WORK TO COMPLETE | Copy all the lines of the data that include the word "click".

━━━ RECORDS FOR THIS EXERCISE

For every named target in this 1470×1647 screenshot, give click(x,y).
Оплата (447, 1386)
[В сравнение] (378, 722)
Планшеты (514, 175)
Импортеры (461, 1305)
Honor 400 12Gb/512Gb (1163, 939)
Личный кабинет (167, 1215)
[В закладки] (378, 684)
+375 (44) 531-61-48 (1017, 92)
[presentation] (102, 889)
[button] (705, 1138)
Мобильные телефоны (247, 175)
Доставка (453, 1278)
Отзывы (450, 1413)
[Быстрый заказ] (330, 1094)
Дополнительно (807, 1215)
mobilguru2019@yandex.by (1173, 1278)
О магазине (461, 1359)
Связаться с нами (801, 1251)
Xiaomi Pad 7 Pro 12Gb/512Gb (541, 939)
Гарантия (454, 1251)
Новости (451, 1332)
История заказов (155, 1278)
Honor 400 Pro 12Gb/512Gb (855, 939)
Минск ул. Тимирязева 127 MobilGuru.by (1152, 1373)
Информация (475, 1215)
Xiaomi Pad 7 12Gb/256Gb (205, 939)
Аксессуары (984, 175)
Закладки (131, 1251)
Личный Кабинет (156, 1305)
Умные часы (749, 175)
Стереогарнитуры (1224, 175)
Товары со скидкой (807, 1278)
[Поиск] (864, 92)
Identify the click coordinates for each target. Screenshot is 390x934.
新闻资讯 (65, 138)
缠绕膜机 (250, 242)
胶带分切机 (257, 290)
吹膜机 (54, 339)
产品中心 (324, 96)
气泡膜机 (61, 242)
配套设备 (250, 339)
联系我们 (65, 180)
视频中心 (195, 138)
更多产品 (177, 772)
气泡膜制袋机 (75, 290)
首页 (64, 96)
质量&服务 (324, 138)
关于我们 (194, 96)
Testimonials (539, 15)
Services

━━━━━━

RESULT |
For every named target in this 1470×1647 screenshot, give click(x,y).
Identify the click coordinates for each target. Screenshot is 390x934.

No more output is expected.